Sem dúvida, aquela aplicada sem qualquer acompanhamento de especialista,
ou seja do anestesista (ou anestesiologista). Afinal, além de administrar
corretamente a anestesia, também é função desse médico verificar e manter
controlados durante e após a cirurgia todas as funções orgânicas fundamentais
do paciente, como pressão arterial, os batimentos cardíacos, a respiração,
a temperatura... Hoje, porém, graças aos recursos cada vez mais seguros
e aos modernos e eficazes equipamentos para aplicação das substâncias
e monitoramento dos sinais vitais, são raras as complicações e mortes
causadas exclusivamente pelas anestesias.
5 -
E quanto ao choque anafilático?
Esta é uma reação alérgica intensa que pode ocorrer minutos depois que
o organismo entra em contato com algum alérgeno - que pode ser desde um
alimento com aditivo químico ou mesmo picadas e mordidas de insetos até
drogas como penicilina e anestésicos. Em contato com o agente irritante,
o organismo libera uma substância chamada histamina, que causa vasodilatação,
broncoespasmo, edema (inchaço), vermelhidão e coceira. Em seguida, o fluxo
de sangue diminui, a pressão arterial cai, falta oxigênio no cérebro e,
se nada for feito em tempo, o paciente pode sofrer danos cerebrais, desenvolver
uma insuficiência renal e até morrer.
6 -
É possível prevenir tais complicações?
Infelizmente, os testes realizados antes da aplicação da anestesia não
são suficientes para detectar uma possível alergia ao anestésico escolhido.
Mas algumas recomendações ajudam a evitar ou minimizar eventuais efeitos
adversos. O paciente, por exemplo, deve alertar ao anestesista sobre episódios
alérgicos anteriores (seja relacionados a anestésicos seja ao uso de medicamentos).
Também não pode ingerir alimentos sólidos até oito horas antes de ser
anestesiado, nem tomar líquidos nas seis horas que precedem a intervenção.
7 -
Como as cirurgias eram feitas antes da existência dos anestésicos?
A primeira intervenção com anestesia geral ocorreu em 1846. Neste ano,
no Massachusetts General Hospital, em Boston (EUA), o cirurgião John Collins
Warren retirou um tumor no pescoço de um jovem de 17 anos e, para isso,
antes da cirurgia, o paciente foi anestesiado com éter pelo dentista William
Thomas Green Morton, que utilizou um aparelho inalador de sua criação.

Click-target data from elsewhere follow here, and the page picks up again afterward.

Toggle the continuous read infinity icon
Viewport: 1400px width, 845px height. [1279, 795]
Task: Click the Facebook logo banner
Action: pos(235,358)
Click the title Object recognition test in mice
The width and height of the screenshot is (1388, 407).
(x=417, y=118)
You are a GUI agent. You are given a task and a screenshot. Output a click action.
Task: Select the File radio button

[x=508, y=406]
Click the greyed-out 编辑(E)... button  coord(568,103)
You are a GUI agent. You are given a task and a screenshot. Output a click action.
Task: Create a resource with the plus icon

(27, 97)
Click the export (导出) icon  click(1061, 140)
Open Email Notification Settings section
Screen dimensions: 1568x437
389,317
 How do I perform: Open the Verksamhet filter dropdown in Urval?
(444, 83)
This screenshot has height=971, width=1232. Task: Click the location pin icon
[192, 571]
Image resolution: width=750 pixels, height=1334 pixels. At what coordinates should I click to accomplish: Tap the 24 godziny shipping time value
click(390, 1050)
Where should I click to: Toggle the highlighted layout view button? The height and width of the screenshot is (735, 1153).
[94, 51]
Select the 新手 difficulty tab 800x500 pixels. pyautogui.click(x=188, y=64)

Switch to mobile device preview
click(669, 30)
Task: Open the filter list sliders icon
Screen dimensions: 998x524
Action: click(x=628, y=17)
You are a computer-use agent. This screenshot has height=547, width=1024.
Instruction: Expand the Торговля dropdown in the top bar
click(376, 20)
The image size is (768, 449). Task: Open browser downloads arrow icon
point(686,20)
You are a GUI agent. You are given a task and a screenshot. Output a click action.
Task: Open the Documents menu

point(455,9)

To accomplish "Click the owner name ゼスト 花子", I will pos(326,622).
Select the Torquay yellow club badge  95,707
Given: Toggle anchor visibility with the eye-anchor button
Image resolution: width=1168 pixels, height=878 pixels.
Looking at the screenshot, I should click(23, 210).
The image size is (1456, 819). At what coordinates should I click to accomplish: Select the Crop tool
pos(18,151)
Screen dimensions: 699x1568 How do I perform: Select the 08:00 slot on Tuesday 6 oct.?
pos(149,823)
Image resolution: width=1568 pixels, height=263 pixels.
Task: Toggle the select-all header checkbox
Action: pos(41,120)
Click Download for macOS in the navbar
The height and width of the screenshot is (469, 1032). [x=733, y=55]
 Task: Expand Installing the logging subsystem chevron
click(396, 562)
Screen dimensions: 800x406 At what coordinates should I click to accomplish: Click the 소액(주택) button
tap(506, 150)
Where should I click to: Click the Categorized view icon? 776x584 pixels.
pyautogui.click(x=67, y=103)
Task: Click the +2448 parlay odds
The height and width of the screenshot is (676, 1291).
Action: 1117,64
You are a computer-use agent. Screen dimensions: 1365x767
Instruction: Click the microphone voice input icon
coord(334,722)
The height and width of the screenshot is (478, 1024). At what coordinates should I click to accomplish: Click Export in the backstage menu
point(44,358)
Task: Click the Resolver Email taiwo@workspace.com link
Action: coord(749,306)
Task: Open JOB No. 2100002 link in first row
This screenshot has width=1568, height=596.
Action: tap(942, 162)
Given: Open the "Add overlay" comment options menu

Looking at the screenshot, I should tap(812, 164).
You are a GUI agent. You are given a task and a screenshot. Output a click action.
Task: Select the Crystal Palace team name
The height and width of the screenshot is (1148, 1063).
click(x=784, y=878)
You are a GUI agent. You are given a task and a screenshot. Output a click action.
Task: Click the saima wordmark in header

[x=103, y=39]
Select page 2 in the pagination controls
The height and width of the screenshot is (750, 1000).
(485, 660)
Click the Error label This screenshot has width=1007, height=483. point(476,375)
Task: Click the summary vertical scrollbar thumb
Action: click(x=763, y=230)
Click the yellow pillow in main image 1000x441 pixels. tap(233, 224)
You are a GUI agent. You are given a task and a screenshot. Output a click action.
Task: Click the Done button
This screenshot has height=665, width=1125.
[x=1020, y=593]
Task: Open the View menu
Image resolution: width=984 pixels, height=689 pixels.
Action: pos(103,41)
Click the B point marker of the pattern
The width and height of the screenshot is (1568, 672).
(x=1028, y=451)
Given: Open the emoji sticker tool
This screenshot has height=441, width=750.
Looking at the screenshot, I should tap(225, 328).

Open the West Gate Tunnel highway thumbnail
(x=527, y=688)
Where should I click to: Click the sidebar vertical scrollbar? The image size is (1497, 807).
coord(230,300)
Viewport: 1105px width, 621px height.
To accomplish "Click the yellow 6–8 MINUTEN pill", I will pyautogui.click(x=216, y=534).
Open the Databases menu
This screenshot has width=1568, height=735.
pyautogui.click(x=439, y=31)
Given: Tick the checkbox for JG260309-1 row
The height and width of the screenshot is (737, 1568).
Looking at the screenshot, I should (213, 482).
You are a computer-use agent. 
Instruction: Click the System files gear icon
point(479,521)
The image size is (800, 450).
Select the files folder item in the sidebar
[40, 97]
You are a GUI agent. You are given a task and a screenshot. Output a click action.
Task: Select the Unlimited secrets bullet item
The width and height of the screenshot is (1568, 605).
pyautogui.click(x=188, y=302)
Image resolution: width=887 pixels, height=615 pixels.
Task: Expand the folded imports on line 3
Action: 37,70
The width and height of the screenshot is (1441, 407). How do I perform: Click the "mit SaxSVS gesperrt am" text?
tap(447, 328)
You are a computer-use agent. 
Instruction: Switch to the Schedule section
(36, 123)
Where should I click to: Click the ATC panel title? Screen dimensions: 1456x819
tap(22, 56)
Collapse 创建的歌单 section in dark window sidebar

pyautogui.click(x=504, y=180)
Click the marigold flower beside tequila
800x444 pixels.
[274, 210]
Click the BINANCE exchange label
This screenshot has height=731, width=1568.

Tempos depois, em 1884, foi a vez de Karl Koller introduzir a anestesia
local para a realização de uma cirurgia oftalmológica. Antes disso, porém,
os médicos costumavam amenizar a dor no ato cirúrgico com extratos de
plantas dotadas de ação sedativa e analgésica, além de lançar mão da hipnose,
bebidas alcoólicas e de drogas, como o ópio.